··· Document section ···

Medicines

Lack of consistent biomarker assays may lead to ‘imprecision’ oncology


Biomarker assays might be letting down the precision oncology team due to a lack of standardisation between tests, platforms and positivity thresholds, pathologists say.

According to a Comment article in the Lancet Oncology, the current FDA process of approving drugs with the companion diagnostics used in clinical trials isn’t always helping with consistency of biomarker assays.

The paper’s authors, led by Dr Roberto Salgardo on behalf of the International Immuno-Oncology Biomarker Working Group, said companion assays are co-developed with a drug “without regard to the other assays being developed for the same biomarker”.

“For example, PD-L1 assay kits are approved by the FDA in 15 different cancer types but the PD-L1 staining patterns, scoring methods, and positivity thresholds are different in almost all of these cancer types.”

“Moreover, the various assays and scoring systems are not equivalent, despite being matched to the same specific drug. There are at least five non-equivalent assays for PD-L1, each with its own scoring system and tumour site indications.”

The authors said the absence of assay standardisation was an emerging issue for triple-negative breast cancer.

“In the IMpassion130 trial, 46% of patients with triple-negative breast cancer were deemed to be positive using the Ventana PD-L1 (SP142) assay; when using other assays (eg, the PD-L1 IHC 22C3 pharmDx assay) in the same patients, the PD-L1 positive prevalence increased to nearly 80%,” they said.

“The cause of these inconsistencies is multifactorial and includes reproducibility issues and variable antibody and assay sensitivity, even when different assays use the same antibody.”

They said lower sensitivity of an assay, with potentially false-negative results, could lead to fewer patients receiving therapy and benefit.

“Some oncologists might prefer their pathologist to use an FDA-approved assay, despite being unaware of the analytical validity of the assay and the fact that many laboratory-developed tests can perform as well as FDA approved companion diagnostics.”

“Others might prefer an assay with a higher positive prevalence to identify more patients that can be treated.”

“Industry, regulatory agencies, governments, clinicians, and patients also need to be aware that a positive phase 3 trial does not guarantee consistency, reproducibility, and practicality of the biomarker-specific assay used in the trial.”

They recommended that the current assay approval pathway should be updated to include mandating a detailed assessment of the analytical validity of an assay before it is considered as a companion diagnostic.

“Although PD-L1 is the latest diagnostic challenge, it is neither the first nor will it be the last such challenge to face the community unless focused efforts in a partnership between all stakeholders are directed towards standardisation of assay development for both current and future applications.”

··· Given information ···

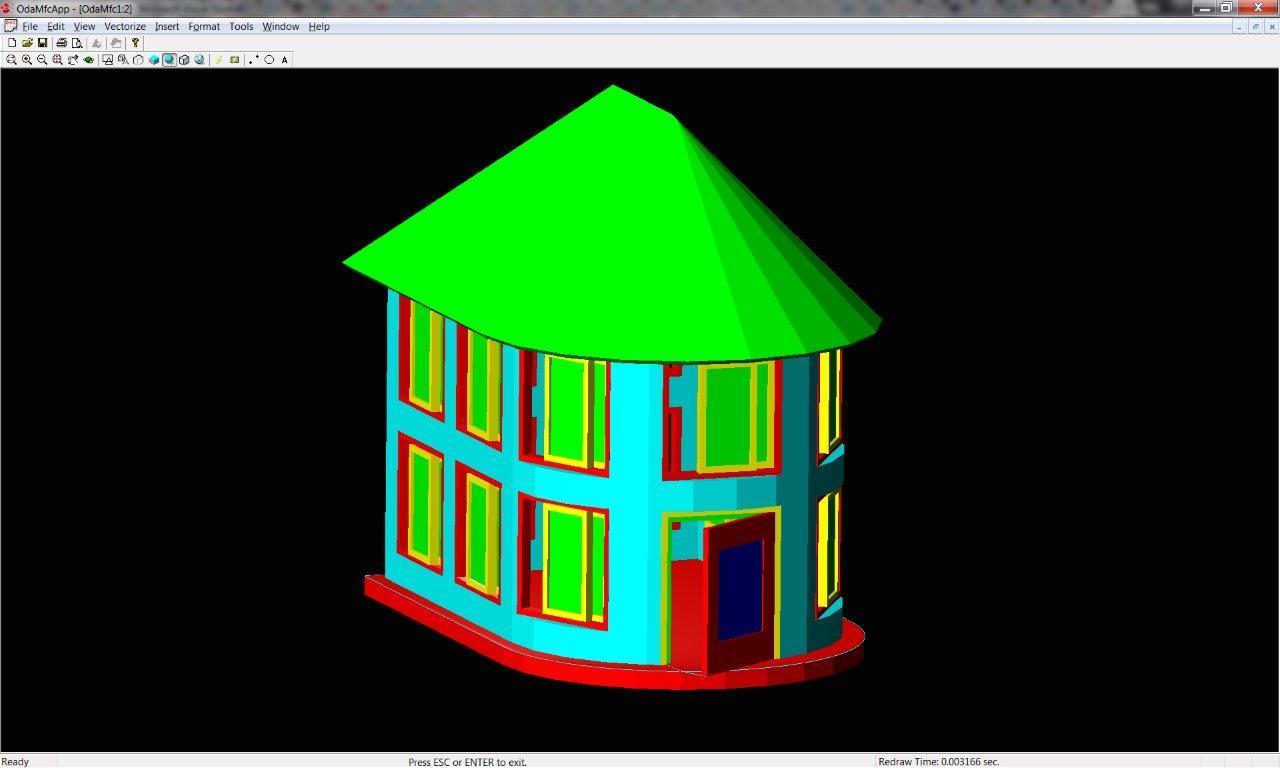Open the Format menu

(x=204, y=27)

···

Parts of the exercise |
A: From the article on biomarker assays in oncology, repeat word for word the part that opens with the words containing "Biomarker assays might" and closes with "thresholds, pathologists say.".
B: Summarize the article on biomarker assays in oncology in two sentences.
C: According to the article on biomarker assays, what percentage of triple-negative breast cancer patients in the IMpassion130 trial were deemed positive using the Ventana PD-L1 (SP142) assay?

Activity answers |
A:
Biomarker assays might be letting down the precision oncology team due to a lack of standardisation between tests, platforms and positivity thresholds, pathologists say.

B: Pathologists writing in the Lancet Oncology say biomarker assays lack standardization between tests, platforms and positivity thresholds, partly because companion diagnostics are co-developed with a drug without regard to other assays for the same biomarker. They point to multiple non-equivalent PD-L1 assays and recommend that the approval pathway mandate a detailed assessment of an assay's analytical validity before it is considered as a companion diagnostic.

C: 46%